■ Required action
Check each line of the data for "axis" and select those that have it.

■ Data for analysis
[Start of Attachment]
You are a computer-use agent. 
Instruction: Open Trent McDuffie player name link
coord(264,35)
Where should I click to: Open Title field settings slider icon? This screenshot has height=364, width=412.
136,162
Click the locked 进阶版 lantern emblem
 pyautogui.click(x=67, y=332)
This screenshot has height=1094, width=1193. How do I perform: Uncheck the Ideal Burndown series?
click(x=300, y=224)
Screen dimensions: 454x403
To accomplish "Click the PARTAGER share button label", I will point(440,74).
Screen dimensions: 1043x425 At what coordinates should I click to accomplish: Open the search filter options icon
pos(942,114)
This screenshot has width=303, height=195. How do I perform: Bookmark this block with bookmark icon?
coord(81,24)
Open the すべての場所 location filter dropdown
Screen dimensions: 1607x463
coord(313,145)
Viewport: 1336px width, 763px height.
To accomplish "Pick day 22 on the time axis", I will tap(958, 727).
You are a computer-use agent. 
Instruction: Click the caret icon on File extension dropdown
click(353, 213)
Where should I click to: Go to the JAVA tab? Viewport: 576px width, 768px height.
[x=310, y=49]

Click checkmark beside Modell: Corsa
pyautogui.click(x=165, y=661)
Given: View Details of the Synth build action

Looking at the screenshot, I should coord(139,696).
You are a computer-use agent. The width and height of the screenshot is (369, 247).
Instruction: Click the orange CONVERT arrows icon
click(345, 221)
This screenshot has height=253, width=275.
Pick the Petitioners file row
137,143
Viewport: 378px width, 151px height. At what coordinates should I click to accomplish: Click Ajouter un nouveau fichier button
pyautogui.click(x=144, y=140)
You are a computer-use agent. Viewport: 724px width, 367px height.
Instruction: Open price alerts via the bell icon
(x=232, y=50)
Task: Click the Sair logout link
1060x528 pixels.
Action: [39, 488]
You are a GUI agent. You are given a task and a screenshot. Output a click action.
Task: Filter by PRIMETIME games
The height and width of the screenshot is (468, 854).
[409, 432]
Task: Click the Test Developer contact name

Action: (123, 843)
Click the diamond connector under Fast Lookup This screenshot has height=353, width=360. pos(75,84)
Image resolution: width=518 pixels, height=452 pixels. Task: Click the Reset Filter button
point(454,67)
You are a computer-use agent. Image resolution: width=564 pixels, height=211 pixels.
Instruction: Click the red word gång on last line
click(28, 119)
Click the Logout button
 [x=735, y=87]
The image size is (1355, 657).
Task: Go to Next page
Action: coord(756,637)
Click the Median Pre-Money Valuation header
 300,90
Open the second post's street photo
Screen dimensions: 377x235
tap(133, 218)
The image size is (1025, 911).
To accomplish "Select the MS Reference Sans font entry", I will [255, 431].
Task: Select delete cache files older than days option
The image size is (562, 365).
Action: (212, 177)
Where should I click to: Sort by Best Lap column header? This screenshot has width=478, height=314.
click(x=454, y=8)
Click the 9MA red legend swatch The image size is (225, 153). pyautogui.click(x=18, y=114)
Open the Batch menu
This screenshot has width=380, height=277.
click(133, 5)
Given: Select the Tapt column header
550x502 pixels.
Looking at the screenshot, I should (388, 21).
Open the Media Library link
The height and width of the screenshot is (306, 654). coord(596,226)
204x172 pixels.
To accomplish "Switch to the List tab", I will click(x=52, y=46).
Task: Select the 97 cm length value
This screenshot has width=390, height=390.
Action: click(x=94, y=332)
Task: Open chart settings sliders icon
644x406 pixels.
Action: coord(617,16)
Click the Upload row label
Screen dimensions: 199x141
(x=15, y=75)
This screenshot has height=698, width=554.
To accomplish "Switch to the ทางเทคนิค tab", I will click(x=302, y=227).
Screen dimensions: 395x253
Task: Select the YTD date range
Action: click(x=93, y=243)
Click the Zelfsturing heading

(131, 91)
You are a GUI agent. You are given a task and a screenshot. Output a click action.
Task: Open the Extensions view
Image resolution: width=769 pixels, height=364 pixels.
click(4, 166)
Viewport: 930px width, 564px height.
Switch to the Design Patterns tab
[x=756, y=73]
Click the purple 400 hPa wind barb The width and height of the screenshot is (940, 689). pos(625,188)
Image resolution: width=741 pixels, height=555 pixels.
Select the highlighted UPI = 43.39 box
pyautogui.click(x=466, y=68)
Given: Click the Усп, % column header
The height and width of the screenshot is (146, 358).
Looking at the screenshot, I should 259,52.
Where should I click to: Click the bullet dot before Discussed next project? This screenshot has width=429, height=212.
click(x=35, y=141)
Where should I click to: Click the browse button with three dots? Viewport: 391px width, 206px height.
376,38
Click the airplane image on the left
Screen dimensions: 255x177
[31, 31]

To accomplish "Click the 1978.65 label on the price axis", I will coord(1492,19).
[End of Attachment]
■ Your response
To accomplish "Pick day 22 on the time axis", I will tap(958, 727).
To accomplish "Click the 1978.65 label on the price axis", I will coord(1492,19).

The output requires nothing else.